> _Task details_: Only the number is wanted: how many lines of these entries contain the word "menu"?

Saved data entries:

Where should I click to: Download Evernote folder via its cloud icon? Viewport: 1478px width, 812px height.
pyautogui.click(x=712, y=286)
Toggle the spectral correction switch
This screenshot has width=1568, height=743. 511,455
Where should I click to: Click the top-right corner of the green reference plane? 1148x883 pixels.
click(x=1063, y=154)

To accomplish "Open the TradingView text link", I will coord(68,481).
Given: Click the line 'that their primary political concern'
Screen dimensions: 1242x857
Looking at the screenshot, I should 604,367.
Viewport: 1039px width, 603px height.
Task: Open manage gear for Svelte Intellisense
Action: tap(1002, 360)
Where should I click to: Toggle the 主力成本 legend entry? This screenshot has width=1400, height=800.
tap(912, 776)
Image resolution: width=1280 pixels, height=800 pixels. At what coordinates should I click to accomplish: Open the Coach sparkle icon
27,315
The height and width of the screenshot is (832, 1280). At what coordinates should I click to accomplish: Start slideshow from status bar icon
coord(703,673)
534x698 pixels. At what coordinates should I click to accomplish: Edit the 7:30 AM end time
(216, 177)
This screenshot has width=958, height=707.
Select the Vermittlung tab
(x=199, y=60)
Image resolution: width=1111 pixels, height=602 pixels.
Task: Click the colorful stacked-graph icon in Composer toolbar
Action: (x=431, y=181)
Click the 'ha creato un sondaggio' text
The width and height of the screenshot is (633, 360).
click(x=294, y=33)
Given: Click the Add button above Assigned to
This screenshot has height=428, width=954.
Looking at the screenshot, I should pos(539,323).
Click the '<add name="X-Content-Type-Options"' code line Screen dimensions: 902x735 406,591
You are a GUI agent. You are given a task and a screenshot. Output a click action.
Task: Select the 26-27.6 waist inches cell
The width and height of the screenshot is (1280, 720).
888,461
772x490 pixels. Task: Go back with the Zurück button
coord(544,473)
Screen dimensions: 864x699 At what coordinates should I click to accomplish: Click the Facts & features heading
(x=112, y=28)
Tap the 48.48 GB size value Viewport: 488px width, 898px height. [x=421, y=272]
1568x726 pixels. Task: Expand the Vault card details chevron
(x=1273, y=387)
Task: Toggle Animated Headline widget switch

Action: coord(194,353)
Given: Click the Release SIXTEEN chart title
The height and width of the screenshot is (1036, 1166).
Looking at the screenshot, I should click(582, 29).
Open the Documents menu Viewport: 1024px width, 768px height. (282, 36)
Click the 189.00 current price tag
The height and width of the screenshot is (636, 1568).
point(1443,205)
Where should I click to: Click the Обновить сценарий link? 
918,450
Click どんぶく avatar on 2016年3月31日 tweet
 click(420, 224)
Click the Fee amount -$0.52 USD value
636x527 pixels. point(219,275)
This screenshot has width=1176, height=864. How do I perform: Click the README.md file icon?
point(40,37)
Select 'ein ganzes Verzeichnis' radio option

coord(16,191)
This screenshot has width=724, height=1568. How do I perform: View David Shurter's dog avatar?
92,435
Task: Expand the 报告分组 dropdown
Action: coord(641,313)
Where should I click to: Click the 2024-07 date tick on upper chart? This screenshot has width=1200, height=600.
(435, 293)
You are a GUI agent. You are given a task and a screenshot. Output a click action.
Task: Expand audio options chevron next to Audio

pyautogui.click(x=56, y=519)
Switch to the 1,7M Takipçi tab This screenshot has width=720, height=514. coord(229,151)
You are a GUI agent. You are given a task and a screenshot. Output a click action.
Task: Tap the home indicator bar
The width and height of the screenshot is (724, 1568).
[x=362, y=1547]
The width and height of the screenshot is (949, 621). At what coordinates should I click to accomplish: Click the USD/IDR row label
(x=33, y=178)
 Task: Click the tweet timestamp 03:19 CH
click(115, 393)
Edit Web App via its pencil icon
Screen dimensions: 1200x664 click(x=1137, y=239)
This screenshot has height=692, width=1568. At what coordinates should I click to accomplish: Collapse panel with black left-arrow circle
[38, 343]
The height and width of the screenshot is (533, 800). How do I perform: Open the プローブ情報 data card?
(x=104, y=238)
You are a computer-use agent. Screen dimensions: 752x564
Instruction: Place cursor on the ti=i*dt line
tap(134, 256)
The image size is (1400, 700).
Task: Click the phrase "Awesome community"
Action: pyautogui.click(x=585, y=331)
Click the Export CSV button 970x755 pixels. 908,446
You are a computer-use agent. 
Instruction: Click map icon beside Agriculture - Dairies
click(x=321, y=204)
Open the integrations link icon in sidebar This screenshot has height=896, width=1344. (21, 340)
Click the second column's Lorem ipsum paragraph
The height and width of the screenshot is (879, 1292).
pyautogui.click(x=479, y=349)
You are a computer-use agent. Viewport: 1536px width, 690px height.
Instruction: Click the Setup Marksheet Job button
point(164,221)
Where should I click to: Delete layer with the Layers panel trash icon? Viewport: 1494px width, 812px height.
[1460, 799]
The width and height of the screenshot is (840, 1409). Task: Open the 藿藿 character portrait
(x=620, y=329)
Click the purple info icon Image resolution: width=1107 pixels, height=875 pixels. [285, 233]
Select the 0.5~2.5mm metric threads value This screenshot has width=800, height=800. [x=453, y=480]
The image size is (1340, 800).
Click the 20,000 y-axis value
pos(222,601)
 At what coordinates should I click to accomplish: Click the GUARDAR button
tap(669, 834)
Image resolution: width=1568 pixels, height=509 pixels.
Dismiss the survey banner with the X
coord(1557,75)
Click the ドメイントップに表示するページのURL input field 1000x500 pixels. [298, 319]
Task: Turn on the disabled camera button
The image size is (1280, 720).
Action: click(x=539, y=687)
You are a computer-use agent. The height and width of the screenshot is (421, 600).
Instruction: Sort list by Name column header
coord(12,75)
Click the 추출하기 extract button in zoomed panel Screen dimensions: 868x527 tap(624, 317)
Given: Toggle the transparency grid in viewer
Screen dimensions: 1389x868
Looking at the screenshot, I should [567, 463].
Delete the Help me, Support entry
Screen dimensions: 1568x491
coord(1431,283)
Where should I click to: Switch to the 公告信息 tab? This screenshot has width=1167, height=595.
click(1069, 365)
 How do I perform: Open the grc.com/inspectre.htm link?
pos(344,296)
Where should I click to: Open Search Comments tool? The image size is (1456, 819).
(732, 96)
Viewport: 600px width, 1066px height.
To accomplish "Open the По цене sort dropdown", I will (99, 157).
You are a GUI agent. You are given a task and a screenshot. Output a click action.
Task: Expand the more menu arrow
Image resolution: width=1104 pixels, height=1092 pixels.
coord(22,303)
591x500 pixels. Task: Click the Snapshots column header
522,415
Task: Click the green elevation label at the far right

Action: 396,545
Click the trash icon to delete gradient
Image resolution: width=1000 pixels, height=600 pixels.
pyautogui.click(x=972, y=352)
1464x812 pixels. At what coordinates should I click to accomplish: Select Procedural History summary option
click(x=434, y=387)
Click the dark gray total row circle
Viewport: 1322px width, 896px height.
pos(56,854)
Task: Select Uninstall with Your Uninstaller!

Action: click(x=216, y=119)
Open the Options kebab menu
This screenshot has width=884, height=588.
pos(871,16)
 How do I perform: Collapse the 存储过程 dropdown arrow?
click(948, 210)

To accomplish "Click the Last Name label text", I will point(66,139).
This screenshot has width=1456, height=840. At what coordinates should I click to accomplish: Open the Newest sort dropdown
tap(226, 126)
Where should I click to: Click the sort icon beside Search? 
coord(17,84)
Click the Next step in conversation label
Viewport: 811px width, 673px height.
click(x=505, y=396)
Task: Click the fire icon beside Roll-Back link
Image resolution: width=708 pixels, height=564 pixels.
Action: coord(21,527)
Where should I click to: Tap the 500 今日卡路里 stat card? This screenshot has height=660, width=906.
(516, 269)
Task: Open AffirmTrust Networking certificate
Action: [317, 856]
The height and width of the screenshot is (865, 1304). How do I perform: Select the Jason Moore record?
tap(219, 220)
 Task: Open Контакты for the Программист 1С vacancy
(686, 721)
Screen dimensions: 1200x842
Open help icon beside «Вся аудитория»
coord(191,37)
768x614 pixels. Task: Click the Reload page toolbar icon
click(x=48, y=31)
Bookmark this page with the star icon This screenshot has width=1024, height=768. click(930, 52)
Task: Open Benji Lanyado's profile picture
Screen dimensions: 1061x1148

> _Response to the exercise_: 3